Gnathostoma procyonis is a nematode that is a parasite of raccoons in the United States.

==Description==
Gnathostoma procyonis is a medium-sized nematode with the rear half of the body slightly wider than the front half. It has nine complete and one incomplete transverse rows of hooks on the head end, surrounding one pair of protruding trilobed lips, with the central lobe larger than the flanking lobes. There are two papillae (small bumps) on each lip, with one amphid (small sensory depression) between each pair of papillae. Cervical papillae occur at about one-quarter of the length of the body from the head. The front half of the body is covered in well-define spines, while spines towards the tail end are progressively shortened and then fused into serrated ridges. Males are about 18 mm long and 1.3 mm wide.
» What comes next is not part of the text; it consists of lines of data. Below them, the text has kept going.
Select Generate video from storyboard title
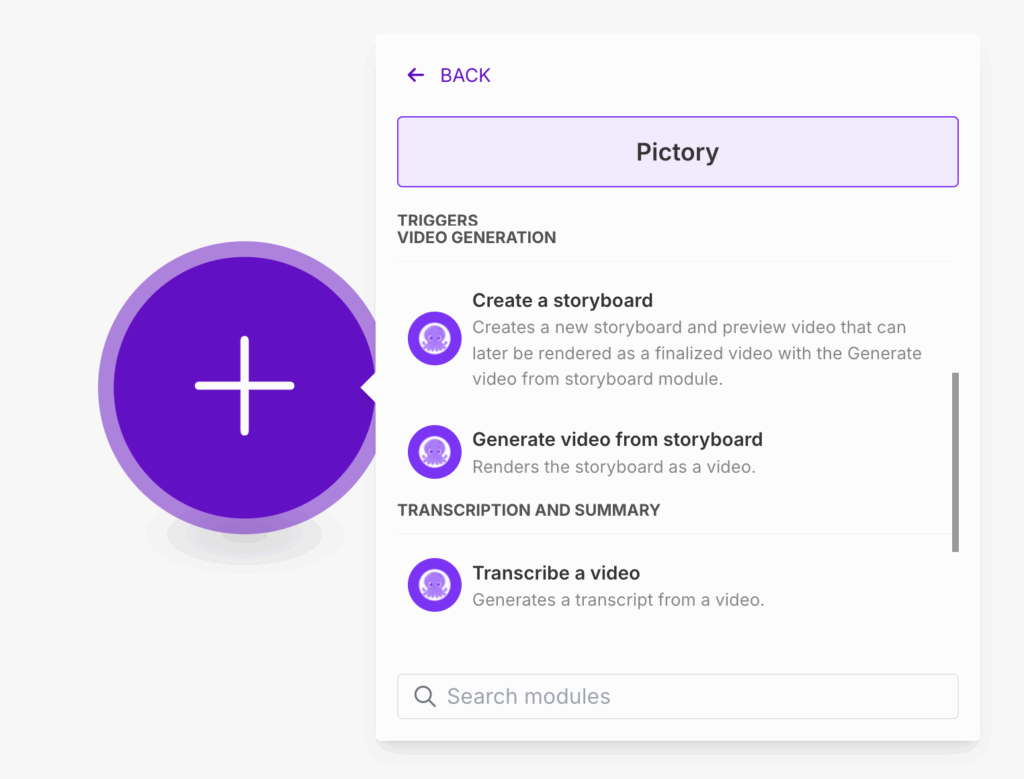Image resolution: width=1024 pixels, height=779 pixels. pyautogui.click(x=617, y=439)
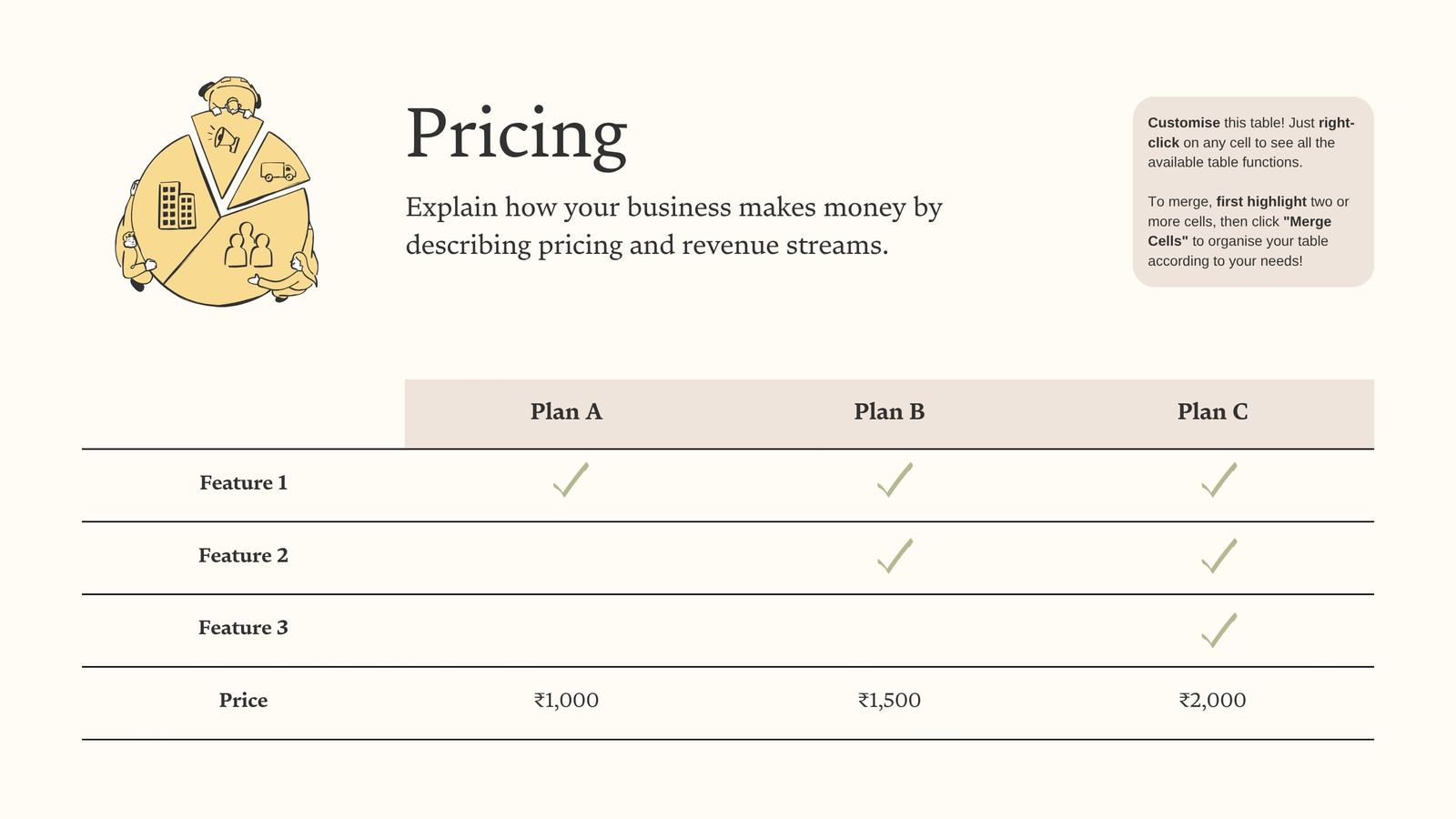1456x819 pixels.
Task: Select the Plan C Feature 2 checkmark
Action: click(x=1218, y=555)
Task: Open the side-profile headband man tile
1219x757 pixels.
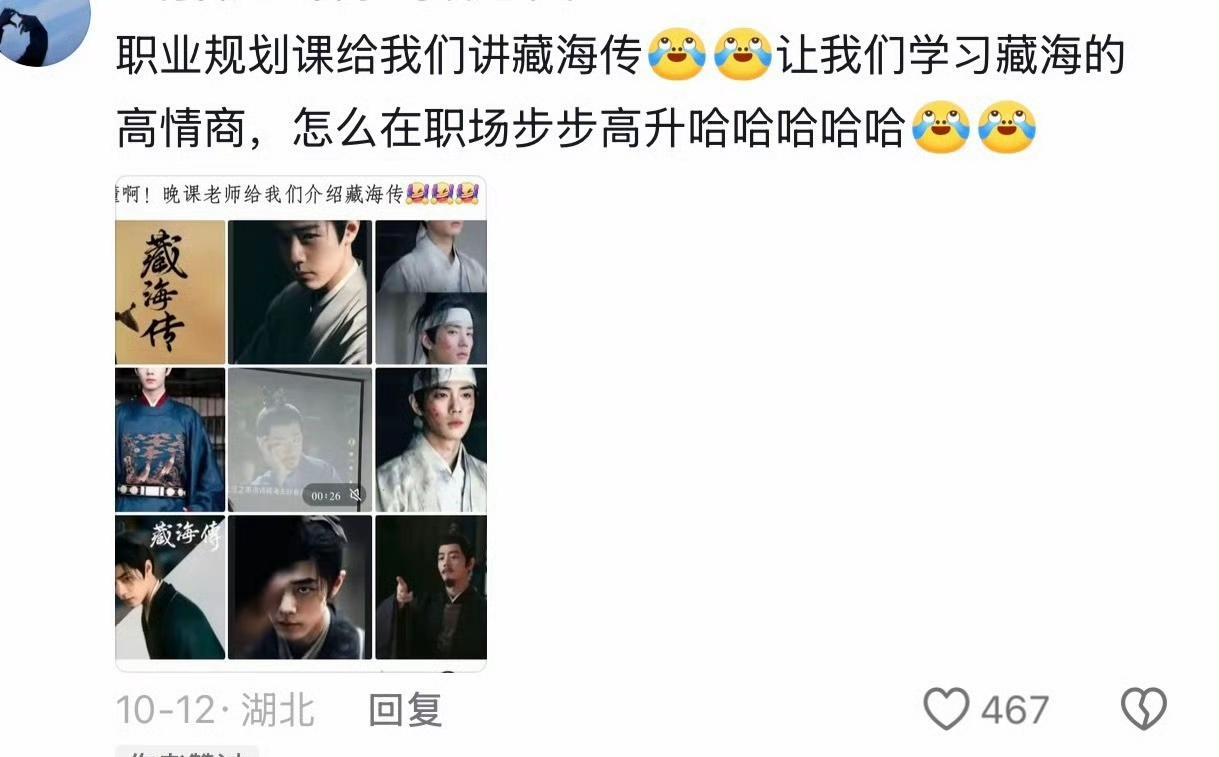Action: coord(431,329)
The spicules (male mating structures) are blunt and unequal, with the right spicule a little over three times as long as the left. Females are about 22 mm long and just over 1.4 mm wide. The eggs have one polar cap and have many pits on the surface. The type host was the common raccoon (Procyon lotor), and the type locality was Angelina County, Texas, United States. It has been reported from the United States. The typical location of infection in the primary host is the stomach.

==Life history==
Gnathostoma procyonis has a multi-host life history, as do all species of Gnathostoma. The eggs hatch in fresh water and the larvae are eaten by copepods. The copepods are in turn eaten by second intermediate hosts (fish and amphibians), which may be consumed in turn by paratenic or transport hosts (reptiles and birds). Eventually, the larvae end up in the stomach lining of G. procyonis, where the larvae develop into adults, and release eggs into the alimentary tract. Embryos develop in eggs which reach fresh water.